Document text:
%%

The scaling up of low carbon hydrogen technologies will be crucial for achieving the UK’s Net Zero target by 2050 and a sustainable energy future. Historically, hydrogen has been produced from fossil fuels and utilised across heavy industry processes (whether as feedstock in fertiliser production, steel manufacturing or petrochemicals). Low carbon hydrogen, produced with significantly reduced greenhouse gas emissions, can facilitate the decarbonisation of hard to abate industrial sectors.  However, it is not without its challenges. Production costs currently exceed certain national Net Zero targets more than two-fold (e.g. in Australia the target green hydrogen production cost is US$2/kg but the actual cost is US$9/kg and similarly in Canada the figures are just under US$3/kg (target) but US$8/kg (actual)) with more than half the production cost attributable to the cost of the power required for electrolysis.

Types of low carbon hydrogen

For hydrogen to be as integral to achieving Net Zero as the UK Government (the “Government”) intends for it to be, almost all current and future hydrogen production must be low carbon. The primary types of low carbon hydrogen are as follows:

Blue Hydrogen

This form of hydrogen is derived from natural gas as a feedstock source, and steam reforming or ‘gasification’ used as the production process. Natural gas is the most abundant source of hydrogen, but its chemical composition means that carbon emissions are generated (as a by-product) which need to be captured and either stored or reused. Therefore, blue hydrogen production operates hand-in-hand with carbon capture, usage and storage projects.  Grey hydrogen follows the same process, but does not include the capture of the carbon emissions. 

Green Hydrogen

Green hydrogen electrolyses water as a feedstock (thereby splitting the hydrogen and oxygen atoms) using electricity generated by renewable energy sources, such as wind and solar power projects. The predominant advantage is that green hydrogen produces no carbon emissions. However, its reliance on renewable power makes it expensive, meaning it is generally regarded as a less attractive long-term feedstock for industrial end-users.

UK Government commitments

The Government has committed to producing 10GW of low carbon hydrogen by 2030, including green and blue hydrogen production. By 2050, it is anticipated that around 60% of low carbon hydrogen would take the form of green hydrogen.

%%

Source data
%%

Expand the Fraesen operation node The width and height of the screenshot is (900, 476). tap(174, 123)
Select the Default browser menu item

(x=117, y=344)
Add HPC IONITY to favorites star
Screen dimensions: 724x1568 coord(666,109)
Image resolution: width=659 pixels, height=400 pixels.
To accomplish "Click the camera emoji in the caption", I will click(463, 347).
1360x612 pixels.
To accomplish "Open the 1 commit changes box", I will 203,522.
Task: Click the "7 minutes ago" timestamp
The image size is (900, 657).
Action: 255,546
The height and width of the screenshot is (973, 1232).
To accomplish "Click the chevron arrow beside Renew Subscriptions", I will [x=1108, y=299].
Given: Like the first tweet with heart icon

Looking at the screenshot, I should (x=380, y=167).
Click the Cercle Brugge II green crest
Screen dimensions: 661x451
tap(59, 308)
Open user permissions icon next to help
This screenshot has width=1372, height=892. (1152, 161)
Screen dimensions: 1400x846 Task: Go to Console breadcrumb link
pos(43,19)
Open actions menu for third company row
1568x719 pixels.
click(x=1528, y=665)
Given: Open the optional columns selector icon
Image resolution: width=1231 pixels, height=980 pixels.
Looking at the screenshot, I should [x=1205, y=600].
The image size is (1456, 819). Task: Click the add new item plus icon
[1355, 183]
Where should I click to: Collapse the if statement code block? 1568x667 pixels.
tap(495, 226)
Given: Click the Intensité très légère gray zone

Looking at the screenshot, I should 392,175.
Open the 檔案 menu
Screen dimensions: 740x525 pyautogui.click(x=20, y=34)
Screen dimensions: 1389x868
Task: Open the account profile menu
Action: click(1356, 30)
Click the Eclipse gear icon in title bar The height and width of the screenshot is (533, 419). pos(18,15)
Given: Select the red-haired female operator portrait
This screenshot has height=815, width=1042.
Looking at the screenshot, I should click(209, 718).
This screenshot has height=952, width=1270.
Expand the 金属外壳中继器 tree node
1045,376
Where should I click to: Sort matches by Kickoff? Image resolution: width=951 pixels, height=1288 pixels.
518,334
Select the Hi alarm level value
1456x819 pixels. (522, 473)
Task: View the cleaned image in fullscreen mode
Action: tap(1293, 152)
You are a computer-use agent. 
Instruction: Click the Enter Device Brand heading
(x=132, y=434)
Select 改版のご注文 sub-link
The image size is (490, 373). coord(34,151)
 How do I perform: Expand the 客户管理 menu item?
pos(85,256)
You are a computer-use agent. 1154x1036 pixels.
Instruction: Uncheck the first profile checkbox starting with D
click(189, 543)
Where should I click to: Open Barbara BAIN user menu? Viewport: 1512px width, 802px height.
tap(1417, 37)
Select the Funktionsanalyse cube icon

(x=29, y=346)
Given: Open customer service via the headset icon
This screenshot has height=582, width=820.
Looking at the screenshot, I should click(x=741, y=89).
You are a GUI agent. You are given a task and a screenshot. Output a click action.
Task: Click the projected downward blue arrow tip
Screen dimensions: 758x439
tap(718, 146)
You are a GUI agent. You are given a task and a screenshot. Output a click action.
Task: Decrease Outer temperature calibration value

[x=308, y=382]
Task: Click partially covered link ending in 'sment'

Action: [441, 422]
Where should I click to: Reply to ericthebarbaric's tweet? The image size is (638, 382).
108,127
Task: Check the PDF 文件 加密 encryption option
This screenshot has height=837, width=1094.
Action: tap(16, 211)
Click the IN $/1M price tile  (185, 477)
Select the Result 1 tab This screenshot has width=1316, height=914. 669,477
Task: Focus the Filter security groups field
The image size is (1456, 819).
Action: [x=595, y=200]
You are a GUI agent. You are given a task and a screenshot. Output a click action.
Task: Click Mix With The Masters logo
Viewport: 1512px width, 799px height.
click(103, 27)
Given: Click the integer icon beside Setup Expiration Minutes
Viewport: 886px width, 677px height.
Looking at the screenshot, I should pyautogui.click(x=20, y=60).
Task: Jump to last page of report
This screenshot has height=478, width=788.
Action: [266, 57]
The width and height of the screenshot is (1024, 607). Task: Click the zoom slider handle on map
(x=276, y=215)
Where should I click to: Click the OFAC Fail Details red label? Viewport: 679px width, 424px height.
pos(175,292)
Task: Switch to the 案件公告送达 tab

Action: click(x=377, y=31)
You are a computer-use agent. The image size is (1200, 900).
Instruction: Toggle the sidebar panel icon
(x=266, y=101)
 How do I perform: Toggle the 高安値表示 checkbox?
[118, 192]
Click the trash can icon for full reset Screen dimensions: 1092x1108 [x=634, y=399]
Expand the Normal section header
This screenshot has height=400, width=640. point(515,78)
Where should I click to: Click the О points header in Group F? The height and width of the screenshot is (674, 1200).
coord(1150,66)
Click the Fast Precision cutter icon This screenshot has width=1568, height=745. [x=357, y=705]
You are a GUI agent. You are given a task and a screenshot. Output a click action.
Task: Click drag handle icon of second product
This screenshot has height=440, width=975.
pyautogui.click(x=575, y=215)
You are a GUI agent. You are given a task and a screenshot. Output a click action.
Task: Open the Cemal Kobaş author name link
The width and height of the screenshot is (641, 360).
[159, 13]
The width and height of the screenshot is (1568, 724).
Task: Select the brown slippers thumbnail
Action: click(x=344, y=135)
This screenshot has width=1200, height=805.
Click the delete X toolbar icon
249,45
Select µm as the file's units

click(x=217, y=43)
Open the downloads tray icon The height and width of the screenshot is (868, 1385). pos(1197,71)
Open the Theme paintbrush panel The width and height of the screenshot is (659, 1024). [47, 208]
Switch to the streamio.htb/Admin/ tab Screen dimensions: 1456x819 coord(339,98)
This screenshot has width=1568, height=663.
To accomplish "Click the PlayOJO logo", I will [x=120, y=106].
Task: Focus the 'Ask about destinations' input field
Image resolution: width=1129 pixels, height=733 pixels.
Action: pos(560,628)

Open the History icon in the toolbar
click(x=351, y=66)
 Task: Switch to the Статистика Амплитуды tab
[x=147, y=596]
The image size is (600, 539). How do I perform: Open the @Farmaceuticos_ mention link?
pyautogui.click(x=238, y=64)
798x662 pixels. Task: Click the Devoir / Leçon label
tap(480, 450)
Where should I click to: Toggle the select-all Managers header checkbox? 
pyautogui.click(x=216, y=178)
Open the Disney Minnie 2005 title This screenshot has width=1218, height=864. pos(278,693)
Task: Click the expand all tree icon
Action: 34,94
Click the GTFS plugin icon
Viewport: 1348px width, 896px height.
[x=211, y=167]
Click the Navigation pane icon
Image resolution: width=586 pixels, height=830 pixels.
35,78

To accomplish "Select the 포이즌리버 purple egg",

%%

Exercise prompt: Reproduce word for word the part of the low carbon hydrogen text from "UK Government commitments" to "of green hydrogen.".

Solution below:
UK Government commitments

The Government has committed to producing 10GW of low carbon hydrogen by 2030, including green and blue hydrogen production. By 2050, it is anticipated that around 60% of low carbon hydrogen would take the form of green hydrogen.